Feeling It Doesn’t Equal Doing It

Unfortunately for Falwell, it seems he has conflated the emotion of love with the act of loving. Just feeling love does not necessarily equate into expressing that love. More specifically, having love for a group of people does not mean that love is expressed in the same way to every member of that group. And so we move right back to the assertion of the first paragraph in the previous section: God does not love every individual in the same way.

How do we know this biblically? Again, return to John 3:16. The Greek of this verse makes it explicitly clear. The Greek word most English versions translate as “so” actually means in this manner, in this way or as I like to say, this is how. Most Christians, when they read “For God so loved the world” will actually think, For God loved the world so much. Such a reading is incorrect. The correct reading is “For God loved the world in this way” or “For this is how God loved the world.” So we see that while God does indeed love the entire world, He has chosen to express that love in a specific way. This is what is really meant by “particular love;” God loving in a certain way rather than generally.

To see the illogic of Falwell’s understanding, let’s look at it this way. I love my sisters in Christ deeply and in an abiding manner. I also love my wife deeply and in an abiding manner. If Falwell is correct, then I must love these women and my wife equally and without distinction. That means I must take these women out to dinner, provide for them, emotionally connect with them, have sex with them on a regular basis, perform all the husbandly duties for them. Do you not see the absurdity? It is just as absurd to insist that God must love Christians and non-Christians just as equally. Jesus does not perform husbandly duties for those who are not His bride. Ephesians 5 makes it clear that He does these things for the Church alone.

It is clear, then, that the love of God for humanity is not expressed generally.

How Does God Love?

Returning to John 3:16, it again becomes obvious just how God loves the world. He sent the only begotten Son. That, ladies and gentlemen, is how God loves you, Christian or non-Christian. That expression of love is so limited, so particular, and so biblical that I have trouble understanding why Falwell is even objecting. 1 John 4:9 makes it clearer by repetition: In this the love of God was made manifest among us, that God sent his only Son into the world, so that we might live through him. This passage is nothing more than a restatement of John 3:16 and should be considered exactly synonymous.But the problem, and this is where Falwell totally misunderstands this concept, is that there is a purpose behind expressing God’s love in this way.

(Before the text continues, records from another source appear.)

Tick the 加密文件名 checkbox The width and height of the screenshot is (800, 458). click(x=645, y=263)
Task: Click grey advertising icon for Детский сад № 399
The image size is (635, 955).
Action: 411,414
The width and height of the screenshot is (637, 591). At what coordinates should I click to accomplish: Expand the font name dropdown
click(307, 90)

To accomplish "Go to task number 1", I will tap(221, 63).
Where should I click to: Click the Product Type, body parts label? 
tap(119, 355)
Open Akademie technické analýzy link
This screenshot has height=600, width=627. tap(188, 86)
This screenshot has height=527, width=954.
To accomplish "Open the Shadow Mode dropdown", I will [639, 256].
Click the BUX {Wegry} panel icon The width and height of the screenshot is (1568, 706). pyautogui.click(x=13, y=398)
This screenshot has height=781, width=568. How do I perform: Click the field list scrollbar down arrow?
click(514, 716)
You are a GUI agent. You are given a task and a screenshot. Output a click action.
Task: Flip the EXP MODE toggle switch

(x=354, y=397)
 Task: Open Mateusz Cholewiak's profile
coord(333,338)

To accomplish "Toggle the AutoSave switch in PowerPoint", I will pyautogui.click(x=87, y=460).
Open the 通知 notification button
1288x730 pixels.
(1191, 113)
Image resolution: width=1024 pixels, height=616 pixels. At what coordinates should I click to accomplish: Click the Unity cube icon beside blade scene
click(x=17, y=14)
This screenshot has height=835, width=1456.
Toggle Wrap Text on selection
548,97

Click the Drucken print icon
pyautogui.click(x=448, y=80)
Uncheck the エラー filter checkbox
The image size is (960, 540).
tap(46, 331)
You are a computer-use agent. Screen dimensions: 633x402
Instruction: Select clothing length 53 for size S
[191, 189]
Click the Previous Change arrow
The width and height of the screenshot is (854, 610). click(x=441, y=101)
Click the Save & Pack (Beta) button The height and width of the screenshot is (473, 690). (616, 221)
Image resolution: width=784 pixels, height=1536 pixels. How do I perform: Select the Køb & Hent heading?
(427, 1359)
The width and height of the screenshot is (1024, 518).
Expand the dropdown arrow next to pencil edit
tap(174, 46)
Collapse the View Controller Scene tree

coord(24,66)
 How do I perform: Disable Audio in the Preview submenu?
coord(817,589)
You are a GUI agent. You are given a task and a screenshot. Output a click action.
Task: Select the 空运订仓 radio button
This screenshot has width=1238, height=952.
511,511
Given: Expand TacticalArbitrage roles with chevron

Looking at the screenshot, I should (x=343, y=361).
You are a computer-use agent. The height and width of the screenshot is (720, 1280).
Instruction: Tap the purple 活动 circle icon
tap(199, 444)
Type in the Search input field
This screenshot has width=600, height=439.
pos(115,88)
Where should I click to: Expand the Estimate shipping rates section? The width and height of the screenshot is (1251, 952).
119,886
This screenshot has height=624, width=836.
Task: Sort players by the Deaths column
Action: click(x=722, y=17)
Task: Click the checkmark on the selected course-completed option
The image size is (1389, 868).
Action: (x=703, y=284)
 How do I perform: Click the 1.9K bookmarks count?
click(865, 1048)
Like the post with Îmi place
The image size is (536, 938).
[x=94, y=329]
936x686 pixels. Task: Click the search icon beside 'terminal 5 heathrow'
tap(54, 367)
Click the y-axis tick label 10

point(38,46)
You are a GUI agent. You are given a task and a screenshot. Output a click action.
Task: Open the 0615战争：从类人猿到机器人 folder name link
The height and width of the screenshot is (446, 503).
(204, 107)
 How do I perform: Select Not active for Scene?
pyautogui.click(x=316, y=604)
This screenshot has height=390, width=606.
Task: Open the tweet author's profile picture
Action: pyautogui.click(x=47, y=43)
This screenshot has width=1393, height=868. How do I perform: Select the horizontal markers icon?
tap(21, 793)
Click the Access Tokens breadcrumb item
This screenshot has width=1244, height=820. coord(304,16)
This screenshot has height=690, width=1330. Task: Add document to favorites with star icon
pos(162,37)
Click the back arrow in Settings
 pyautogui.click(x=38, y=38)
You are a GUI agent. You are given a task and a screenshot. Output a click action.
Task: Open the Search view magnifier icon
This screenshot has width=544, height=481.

Why Does God Love This Way?

Both John 3:16 and 1 John 4:9 lay out the purpose behind God’s expression of love: that those who believe in Jesus will live forever. God wants to give eternal life to humans. In fact, the Bible explicitly says God wants all people to come to repentance (2 Peter 3:9). But He is not going to pass it out arbitrarily like animal crackers and apple juice in children’s Sunday School. Just like I don’t give the same kind of love I give my wife to other women, God does not give eternal life to just anyone. No, He gives it only to a certain type of person; one who believes. Just as I only share my bed with one woman, God only shares His eternal life with one type of person.

Let’s take the sexual intimacy anology once again. Is it really love to share your bed with a person who does not love you? Do you really want to have sex with a person who is not emotionally invested in you? A person who has no desire for you beyond carnal benefit, a person who does not think highly of you, a person who does not want to share their life with you? If any of us have a shred of integrity and self-respect, the answer must obviouly be a resounding “NO!”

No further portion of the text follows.